As we lay we saw in the garden a Persian, dressed in the pleated frock-coat and the tall brimless astrakhan hat which are the customary clothes of a gentleman. Round his hat was wrapped a red scarf to protect it from the dust of travelling; the rest of his attire was as spotless as though dust were an unknown quantity to him. He watched us attentively for some minutes, and then beckoned us to his room opposite. We rose, still stiff from the saddle, and walked slowly round the court. He greeted us with the calm dignity of bearing that sits as easily on the Oriental as his flowing robes. Manner and robe would be alike impossible in the busy breathless life of the West, where, if you pause for a moment even to gird your loins, half your competitors have passed you before you look up. The Oriental holds aloof, nor are the folds of his garments disturbed by any unseemly activity. He stands and waits the end; his day is past. There is much virtue in immobility if you take the attitude like a philosopher, yet to fade away gracefully is a difficult task for men or nations—the mortal coil is apt to entangle departing feet and compromise the dignity of the exit.

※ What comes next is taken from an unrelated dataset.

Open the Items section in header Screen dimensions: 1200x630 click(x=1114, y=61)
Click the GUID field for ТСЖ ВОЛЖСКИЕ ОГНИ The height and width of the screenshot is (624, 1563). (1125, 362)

‘Salaam uleikum!’ said our new friend—‘Peace be with you!’ and, taking us by the hand, he led us into his room, which was furnished with a mat and a couple of wooden bedsteads. On one of these he made us sit, and set out before us on a sheet of bread a roast chicken, an onion, some salt, a round ball of cheese, and some bunches of grapes; then, seeing that we hesitated as to the proper mode of attacking the chicken, he took it in his fingers, delicately pulled apart wings, legs and breast, and motioned us again to eat. He himself was provided with another, to which he at once turned his attention, and thus encouraged, we also fell to. Never did roast chicken taste so delicious! I judge from other experiences that he was probably tough; he was, alas! small, but, for all that, we look back to him with gratitude as having furnished the most excellent luncheon we ever ate. In ten minutes his bones, the onion, and a pile of grape skins were the only traces left of our repast, and we got up feeling that two more stages on tired post-horses were as nothing in the length of a September afternoon.
We said farewell to our unknown host, stammering broken phrases of polite Persian. ‘Out of his great kindness we had eaten an excellent breakfast; the clemency of his nobility was excessive; we hoped that he might carry himself safely to Tehran, and that God would be with him.’ But though our Persian was poor, gratitude shone from our faces. He bowed and smiled, and assured us that our servant was honoured by our having partaken of his chicken, but he would not shake hands with us because he had not yet washed his fingers, which, as he had used them as knives and forks both for himself and for us, were somewhat sticky.
So we mounted our horses, and rode away towards our crude Western world, and he mounted his and passed eastward into his own cities. Who he is, and what his calling, we shall never know—nor would we. He remains to us a type, a charming memory, of the hospitality, the courtesy, of the East. Whether he be prince or soldier or simple traveller, God be with him! Khuda hafez—God be his Protector!